## Work task 1
Extract each line of the records below that contains the string "element".

Handwritten Text Recognition and Palimpsest Analysis for Medieval Greek Manuscripts:

Takashi Okada; So Miyagawa; Kosei Kawazu; Tatsuya Ishii; Toshio Oka; Satoshi Fujimaki; Tomejiro Osawa; Yoko Shiki; Noriko Maehara; Keiichi Ishibashi; Kyosuke Sunada; Yasuhito Nakanishi

Authorship

1. Takashi Okada

Toppan Inc.
2. So Miyagawa

Kyoto University
3. Kosei Kawazu

Toppan Inc.
4. Tatsuya Ishii

Toppan Inc.
5. Toshio Oka

Toppan Inc.
6. Satoshi Fujimaki

Toppan Inc.
7. Tomejiro Osawa

Toppan Inc.
8. Yoko Shiki

Printing Museum, Tokyo
9. Noriko Maehara

Printing Museum, Tokyo
10. Keiichi Ishibashi

Printing Museum, Tokyo
11. Kyosuke Sunada

University of Tokyo
12. Yasuhito Nakanishi

Printing Museum, Tokyo

Work text

This plain text was ingested for the purpose of full-text search, not to preserve original formatting or readability. For the most complete copy, refer to the original conference program.

(Dataset items)
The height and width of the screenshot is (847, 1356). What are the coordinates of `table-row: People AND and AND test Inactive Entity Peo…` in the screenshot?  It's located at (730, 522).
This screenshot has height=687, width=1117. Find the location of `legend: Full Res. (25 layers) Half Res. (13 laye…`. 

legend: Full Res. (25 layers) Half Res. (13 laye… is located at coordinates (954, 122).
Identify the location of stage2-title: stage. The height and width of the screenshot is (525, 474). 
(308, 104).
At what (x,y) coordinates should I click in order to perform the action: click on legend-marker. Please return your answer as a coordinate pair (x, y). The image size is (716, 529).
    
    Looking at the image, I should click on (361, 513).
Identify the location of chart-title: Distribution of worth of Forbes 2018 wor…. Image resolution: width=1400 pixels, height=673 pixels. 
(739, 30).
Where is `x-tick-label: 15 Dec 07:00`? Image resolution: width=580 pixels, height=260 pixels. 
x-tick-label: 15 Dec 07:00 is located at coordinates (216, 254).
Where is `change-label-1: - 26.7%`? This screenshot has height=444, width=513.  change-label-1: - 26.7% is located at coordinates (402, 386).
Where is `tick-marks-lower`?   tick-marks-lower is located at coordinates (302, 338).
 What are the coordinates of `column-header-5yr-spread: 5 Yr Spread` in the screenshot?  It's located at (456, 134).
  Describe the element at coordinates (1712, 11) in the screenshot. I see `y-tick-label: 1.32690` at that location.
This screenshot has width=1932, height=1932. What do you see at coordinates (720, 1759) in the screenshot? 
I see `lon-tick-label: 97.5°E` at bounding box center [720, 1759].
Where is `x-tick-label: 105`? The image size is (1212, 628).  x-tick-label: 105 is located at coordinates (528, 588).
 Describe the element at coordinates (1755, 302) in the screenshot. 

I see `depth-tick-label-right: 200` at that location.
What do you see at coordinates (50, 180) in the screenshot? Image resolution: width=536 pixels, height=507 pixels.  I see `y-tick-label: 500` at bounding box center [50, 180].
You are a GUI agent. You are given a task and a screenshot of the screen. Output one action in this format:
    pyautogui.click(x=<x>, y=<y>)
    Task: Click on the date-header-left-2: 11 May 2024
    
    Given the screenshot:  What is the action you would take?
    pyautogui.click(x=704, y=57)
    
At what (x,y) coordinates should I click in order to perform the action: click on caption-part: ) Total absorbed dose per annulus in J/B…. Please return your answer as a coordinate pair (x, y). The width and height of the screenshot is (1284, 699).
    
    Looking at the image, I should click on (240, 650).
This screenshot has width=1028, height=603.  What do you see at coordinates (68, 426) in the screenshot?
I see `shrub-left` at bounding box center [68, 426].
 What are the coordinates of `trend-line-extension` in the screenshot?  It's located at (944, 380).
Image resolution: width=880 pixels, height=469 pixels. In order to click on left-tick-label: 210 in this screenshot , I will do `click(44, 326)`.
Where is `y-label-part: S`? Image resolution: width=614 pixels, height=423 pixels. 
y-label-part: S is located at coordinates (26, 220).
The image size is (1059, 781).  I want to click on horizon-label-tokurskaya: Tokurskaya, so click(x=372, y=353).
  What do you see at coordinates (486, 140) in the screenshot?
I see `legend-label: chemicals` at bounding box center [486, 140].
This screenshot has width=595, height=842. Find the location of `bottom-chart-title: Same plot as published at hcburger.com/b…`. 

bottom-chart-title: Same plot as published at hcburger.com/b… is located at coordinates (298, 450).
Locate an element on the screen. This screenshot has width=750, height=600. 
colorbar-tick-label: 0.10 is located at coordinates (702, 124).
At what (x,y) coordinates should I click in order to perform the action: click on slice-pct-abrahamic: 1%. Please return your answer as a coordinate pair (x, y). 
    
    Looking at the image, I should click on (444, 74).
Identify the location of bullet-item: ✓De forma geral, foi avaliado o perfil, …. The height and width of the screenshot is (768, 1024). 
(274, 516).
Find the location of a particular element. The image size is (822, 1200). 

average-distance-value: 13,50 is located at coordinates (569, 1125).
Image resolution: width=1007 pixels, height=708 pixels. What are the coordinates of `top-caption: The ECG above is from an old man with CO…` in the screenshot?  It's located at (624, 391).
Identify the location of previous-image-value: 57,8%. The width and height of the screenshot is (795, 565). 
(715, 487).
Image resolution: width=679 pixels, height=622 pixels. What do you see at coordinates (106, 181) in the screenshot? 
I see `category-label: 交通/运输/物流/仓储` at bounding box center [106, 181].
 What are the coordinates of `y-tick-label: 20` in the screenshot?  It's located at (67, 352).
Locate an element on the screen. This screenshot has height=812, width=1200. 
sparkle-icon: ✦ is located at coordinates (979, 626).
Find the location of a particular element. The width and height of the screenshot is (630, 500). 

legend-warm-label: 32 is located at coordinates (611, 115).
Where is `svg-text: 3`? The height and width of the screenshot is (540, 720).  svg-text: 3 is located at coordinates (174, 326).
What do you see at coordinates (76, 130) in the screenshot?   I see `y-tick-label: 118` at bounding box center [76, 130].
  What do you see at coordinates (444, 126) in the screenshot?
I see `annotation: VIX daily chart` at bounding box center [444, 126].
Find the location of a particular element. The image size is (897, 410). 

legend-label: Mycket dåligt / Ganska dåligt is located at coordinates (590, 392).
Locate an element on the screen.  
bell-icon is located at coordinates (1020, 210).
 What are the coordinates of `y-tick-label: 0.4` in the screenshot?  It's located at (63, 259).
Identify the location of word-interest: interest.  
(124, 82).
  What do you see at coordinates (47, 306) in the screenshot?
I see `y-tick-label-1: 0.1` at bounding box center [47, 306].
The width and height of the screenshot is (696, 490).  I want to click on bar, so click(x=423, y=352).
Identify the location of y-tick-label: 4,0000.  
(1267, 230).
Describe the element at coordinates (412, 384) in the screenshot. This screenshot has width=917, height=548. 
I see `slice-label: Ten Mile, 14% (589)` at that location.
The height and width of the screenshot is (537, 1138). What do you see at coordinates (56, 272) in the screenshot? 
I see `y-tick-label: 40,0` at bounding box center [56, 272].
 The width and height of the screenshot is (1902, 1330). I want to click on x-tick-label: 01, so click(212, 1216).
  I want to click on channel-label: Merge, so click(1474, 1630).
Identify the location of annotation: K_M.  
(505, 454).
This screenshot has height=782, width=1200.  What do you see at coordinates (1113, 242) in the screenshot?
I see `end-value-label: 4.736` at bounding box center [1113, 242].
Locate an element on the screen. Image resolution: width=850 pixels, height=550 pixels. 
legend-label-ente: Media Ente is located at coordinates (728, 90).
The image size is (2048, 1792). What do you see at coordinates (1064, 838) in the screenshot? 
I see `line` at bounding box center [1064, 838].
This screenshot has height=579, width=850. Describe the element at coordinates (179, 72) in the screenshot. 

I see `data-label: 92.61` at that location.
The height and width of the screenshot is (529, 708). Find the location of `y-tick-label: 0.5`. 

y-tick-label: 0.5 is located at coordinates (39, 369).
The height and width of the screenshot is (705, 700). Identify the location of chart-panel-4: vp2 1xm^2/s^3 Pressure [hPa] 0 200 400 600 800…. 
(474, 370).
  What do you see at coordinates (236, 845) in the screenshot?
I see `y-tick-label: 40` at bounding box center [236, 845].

## Work task 2
Transcribe the passage from the page on medieval Greek manuscripts above that opens with the words containing "University of Tokyo" and closes with "original conference program.".

## Your solution 1
  Describe the element at coordinates (1712, 11) in the screenshot. I see `y-tick-label: 1.32690` at that location.
 Describe the element at coordinates (1755, 302) in the screenshot. 
Locate an element on the screen. This screenshot has width=750, height=600. 
Find the location of a particular element. The image size is (822, 1200). 
Locate an element on the screen. This screenshot has height=812, width=1200. 
Find the location of a particular element. The width and height of the screenshot is (630, 500). 
Find the location of a particular element. The image size is (897, 410). 
Locate an element on the screen.  
Describe the element at coordinates (412, 384) in the screenshot. This screenshot has width=917, height=548. 
Locate an element on the screen. Image resolution: width=850 pixels, height=550 pixels. 
This screenshot has height=579, width=850. Describe the element at coordinates (179, 72) in the screenshot. 

## Your solution 2
University of Tokyo
12. Yasuhito Nakanishi

Printing Museum, Tokyo

Work text

This plain text was ingested for the purpose of full-text search, not to preserve original formatting or readability. For the most complete copy, refer to the original conference program.